┌─ VORLIEGENDER TEXTAUSZUG

Für den Fall eines Verstoßes gegen die nach den Ziffer 2 b) übernommene Verpflichtung ist sich der Antragsteller bewusst, dass die Antragsgegnerin gegen ihn entsprechend der Androhung eine Zwangsgeldfestsetzung vornehmen wird.“
Mit Bußgeldbescheid vom 03.09.2018 verhängte die Stadt T gegen den Betroffenen ein Bußgeld i.H.v. 250 € wegen Verstoßes gegen die Maulkorbpflicht.“
Das Amtsgericht Soest ist der Ansicht, durch den geschlossenen Vergleich sei eine Maulkorbpflicht für den Hund „Y“ weiterhin angeordnet. Dieser sei als öffentlich-rechtlicher Vertrag zu sehen, wie er gemäß § 54 S. 2 VwVfG NRW anstatt des Erlasses eines Verwaltungsaktes geschlossen werden dürfe. Ein öffentlich-rechtlicher Vertrag, der eine Regelung gemäß § 12 Abs. 1 des LHundG NRW beinhalte, stehe deshalb grundsätzlich einer einseitigen Anordnung der Behörde gemäß § 12 Abs. 1 LHundG gleich. Zudem erfülle der geschlossene Vergleich auch offensichtlich denselben Zweck, der auch mit der Ordnungsverfügung vom 22.05.2018 verfolgt worden sei. Er diene der Abwehr von Gefahren, die nach Ansicht der Behörde von dem genannten Hund ausgingen. Die Ahndung von Verstößen gegen einen öffentlich-rechtlichen Vertrag solchen Inhalts durch ein Bußgeld gemäß § 20 Abs. 2 des LHundG NRW sei zulässig.

└─
┌─ GEGEBENE DATEN

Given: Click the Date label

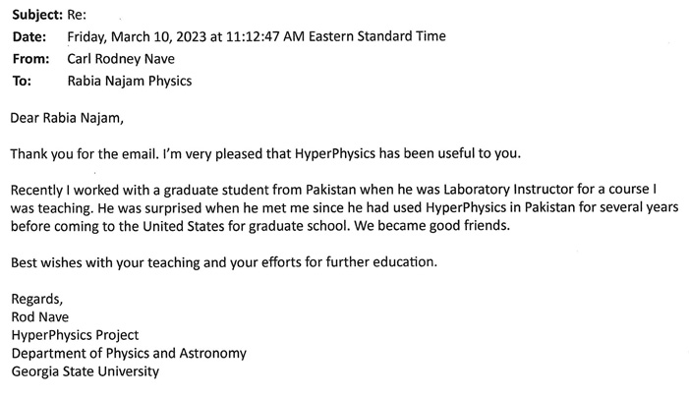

└─

◆ AUFGABEN
1. Beantworten Sie anhand des Textauszugs zur Maulkorbpflicht die folgenden Fragen:
(a) Welche Summe setzte die Stadt T im Bußgeldbescheid vom 03.09.2018 fest?
(b) Als was ist der geschlossene Vergleich nach Ansicht des Amtsgerichts Soest zu sehen?
(c) Welchem Zweck dient der Vergleich laut Amtsgericht Soest?
2. Führen Sie den Textauszug zur Maulkorbpflicht im Anschluss an seinen letzten Satz fort.

◆ LÖSUNGEN
1.
(a) 250 €
(b) Als öffentlich-rechtlicher Vertrag, wie er gemäß § 54 S. 2 VwVfG NRW anstatt des Erlasses eines Verwaltungsaktes geschlossen werden darf
(c) Der Abwehr von Gefahren, die nach Ansicht der Behörde von dem Hund „Y“ ausgehen

2.
Der Betroffene hat gegen das Urteil fristgemäß „Rechtsbeschwerde“ eingelegt, die gemäß § 300 StPO i. V. m. § 46 Abs. 1 OWiG (auch) als Antrag auf Zulassung der Rechtsbeschwerde gegen das Urteil auszulegen ist. Zur Begründung seines Rechtsmittels führt er aus, der gegen ihn ergangene Bußgeldbescheid sei ohne rechtliche Grundlage ergangen. Der Verwaltungsakt vom 22.05.2018 sei vor dem Verwaltungsgericht aufgehoben worden. Der geschlossene Vergleich könne einen Verwaltungsakt nicht ersetzen. Dies habe insbesondere zu gelten, da in dem geschlossenen Vergleich nur von einer freiwilligen Verpflichtung seinerseits die Rede sei. Die Ordnungsbehörde könne nur eine Sanktion vor dem Verwaltungsgericht verlangen, die von ihm durch den Vergleich übernommene Verpflichtung jedoch nicht durch Erlass eines Bußgeldbescheides durchsetzen.
Die Generalstaatsanwaltschaft hat beantragt, den Antrag auf Zulassung der Rechtsbeschwerde als unbegründet zu verwerfen.
Die Rechtsbeschwerde wurde vom Oberlandesgericht Hamm zugelassen und hatte auch in der Sache Erfolg.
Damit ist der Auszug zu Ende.